WORK ITEM
In the records below, one line contains "Task: Click the ENI instructor icon". Print that line and every line after it exactly, down to the final one.

RECORDS SHOWN
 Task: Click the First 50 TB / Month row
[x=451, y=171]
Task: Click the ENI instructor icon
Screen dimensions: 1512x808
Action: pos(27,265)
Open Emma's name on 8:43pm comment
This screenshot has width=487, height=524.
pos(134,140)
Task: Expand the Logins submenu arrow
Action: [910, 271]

SOLUTION BELOW
Task: Click the ENI instructor icon
Screen dimensions: 1512x808
Action: pos(27,265)
Open Emma's name on 8:43pm comment
This screenshot has width=487, height=524.
pos(134,140)
Task: Expand the Logins submenu arrow
Action: [910, 271]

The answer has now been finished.